Three new units were accredited by the University Research Committee in 2012
for a provisional three-year period. First, the School of Economics added Policy
Research in International Services and Manufacturing (PRISM) to its existing
strong suite of units. Professor Mike Morris is PRISM’s founding director.
Second, the Applied Management section of the School of Management
Studies hosts the new UCT Tourism and Events Research Unit, directed by Dr
Richard George. Third, the African Collaboration for Quantitative Finance and
Risk Research (ACQuFRR) is jointly hosted by the Actuarial Science section and
the Department of Finance and Tax. Associate Professor David Taylor serves as
its founding director.
ACQuFRR merits special attention as the first piece of a larger enterprise that
constitutes one of the faculty’s three strategic priorities.

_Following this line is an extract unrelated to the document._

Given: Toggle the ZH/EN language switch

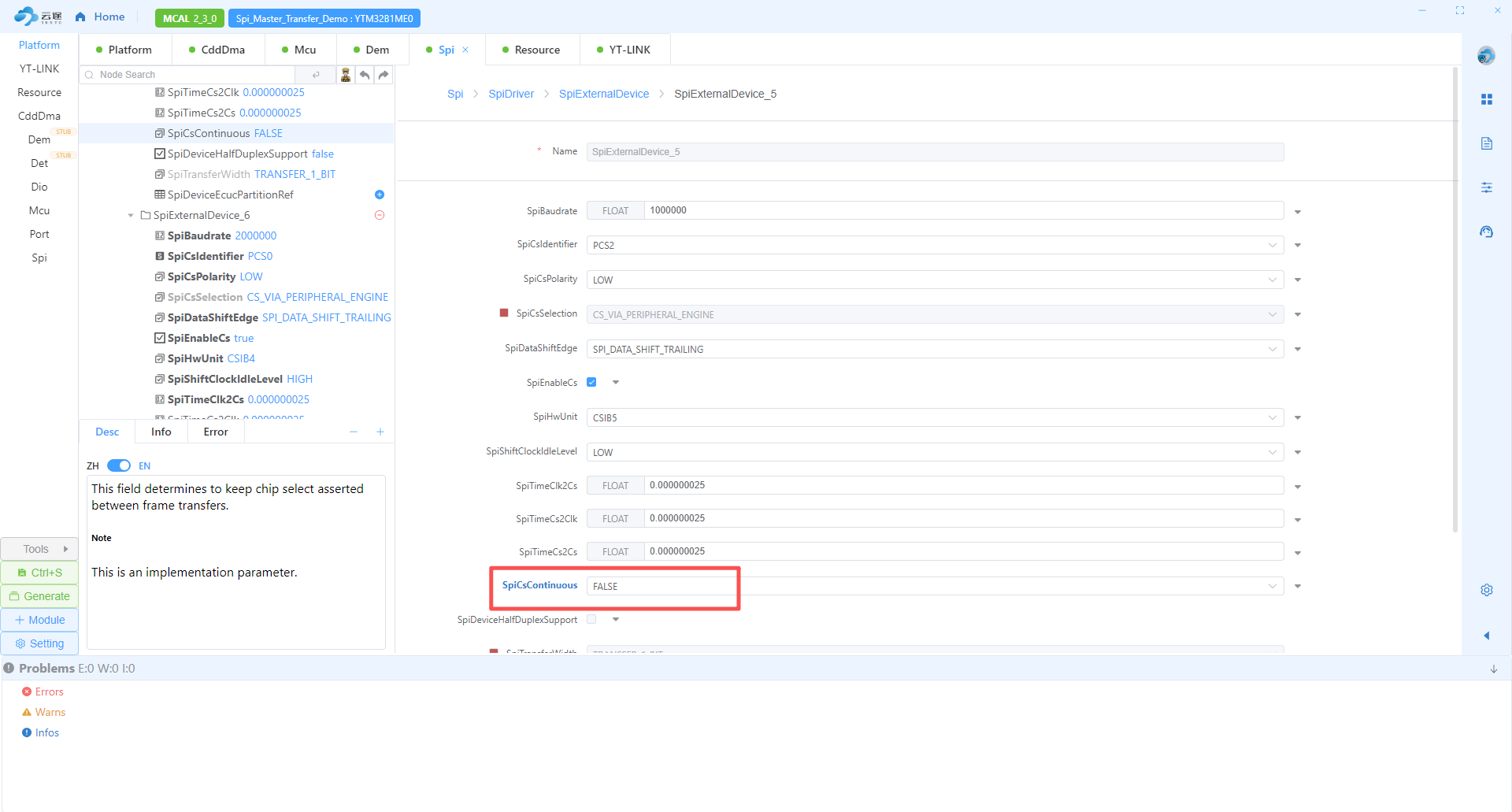Looking at the screenshot, I should 119,465.
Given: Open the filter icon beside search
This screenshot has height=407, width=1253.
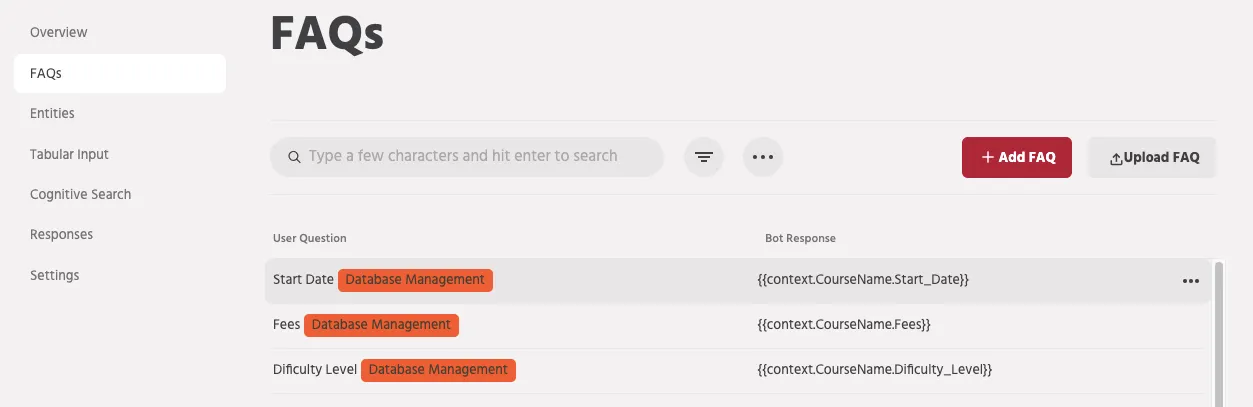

It will serve as the
research wing of the larger planned African Institute for Financial Markets and Risk
Management (AIFMRM), now in the final stages of planning. To be sponsored in its
operations and governance by a consortium of South African financial institutions,
AIFMRM will partner with the Risk Management Institute of Georgia State University
to create capacity in quantitative finance and risk modelling on a level that has not
previously been approached on the African continent.
AIFMRM will constitute the second major structural addition to postgraduate training
in the Commerce Faculty. Ahead of it is the Graduate School for Development
Policy and Practice (GSDPP), which will enjoy its first official year of operation in
2013, under the administration of founding director, Professor Alan Hirsch. Professor
Hirsch rejoins UCT after several years of service as the senior economic policy
advisor in the Office of the Presidency. The GSDPP has already made its presence
felt in the country and the continent through a series of highly successful workshops
and short courses on policy implementation for senior civil servants and municipal
administrators from across Africa. In 2014, it will receive its first cohort of executive
master’s students, with a full-time master’s programme to follow thereafter.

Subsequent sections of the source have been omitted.